Australopithecae had a brain of 400 cm3, close in size to that of modern chimpanzees, while Homo ergaster had a brain almost twice the size of this. In a million-year evolutionary process following Homo ergaster, the human brain gained an extra 400 cm3 volume, reaching its present modern size. Of course, not all the evolutionary processes that lead to the formation of the modern brain consist of this. For example, all genetic and environmental factors that stimulate the formation of gray matter tissue and folds that cover the brain are also of great importance in explaining the functional position of the brain today. However, it can be said that the reduction of body hair also paves the way for a developed brain and facilitates the taking of an evolutionarily important big step.
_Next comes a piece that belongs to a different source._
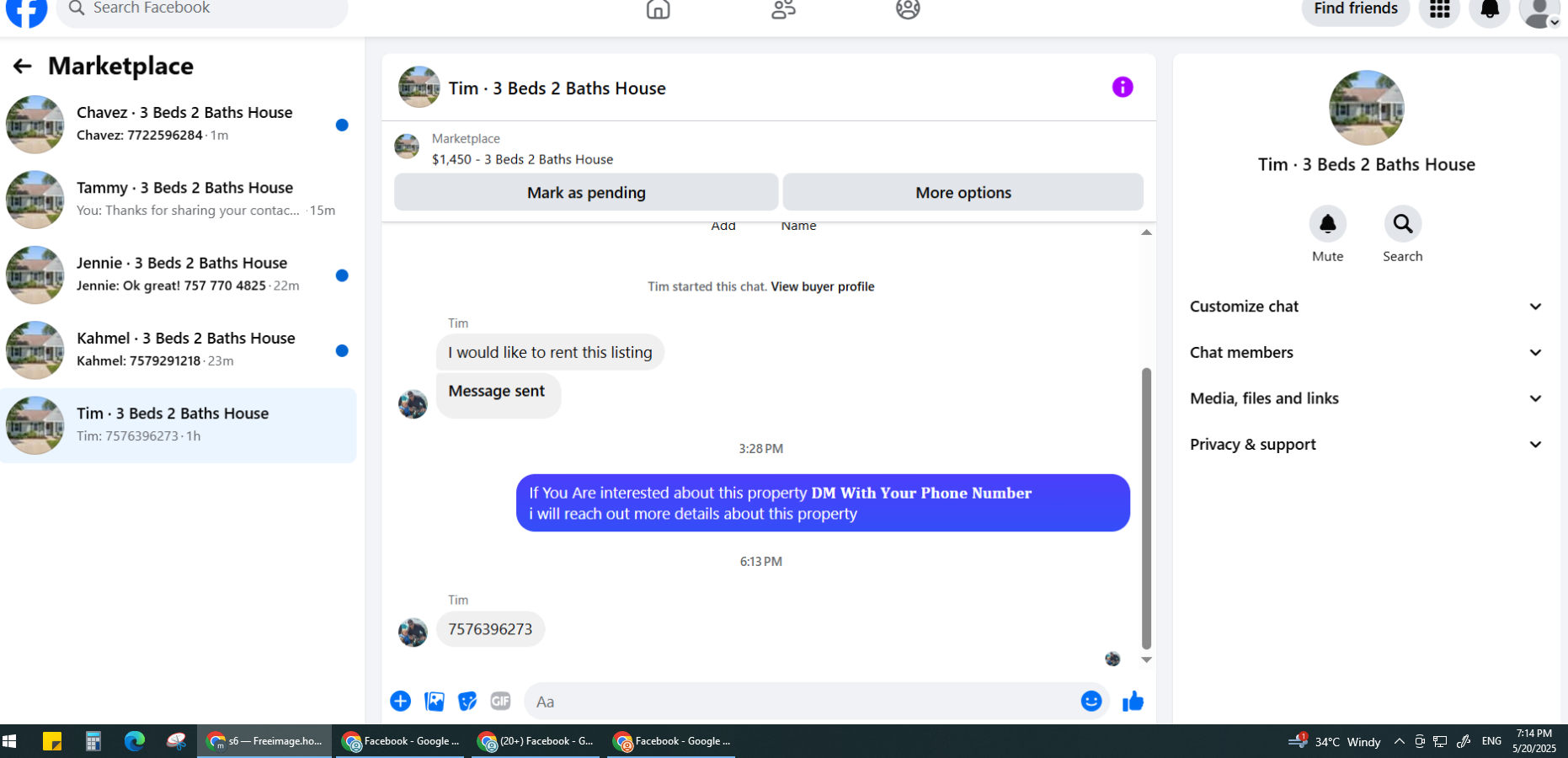Expand Media, files and links section
This screenshot has height=758, width=1568.
pyautogui.click(x=1366, y=398)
However, a number of social repercussions of 'hairlessness' have continued. According to our emotional-situational position, the contraction and relaxation of the small muscles located at the bottom of the hair roots or hair follicles involuntarily makes our hair stand up, shudder. At this point, it must be said that we are not very good at showing our feelings with our feathers. Because the hair and hair density that we have lost has made it difficult for us to show our feelings in this way, as our feathers are thin and weak, unlike furry creatures such as cats and dogs. Hairlessness has again led to the fact that we cannot have characters to introduce ourselves through our hair, such as zebras, in short, we cannot communicate through our hair. This has formed the subtext of a group of scientists suggesting that one of the reasons why we develop our facial expressions, use a lot of gestures and facial expressions, and even develop complex language structures, is that we are ‘furless’ creatures.
It is very likely that the cosmetics we use today, body paints, maybe even tanning, even clothes and fashion, if we go further, arose with the need to cover up a similar lack of character. Looking at the whole, we can say that losing our fur is not only what makes us cooler, more developed brains; it's what makes us ‘human’.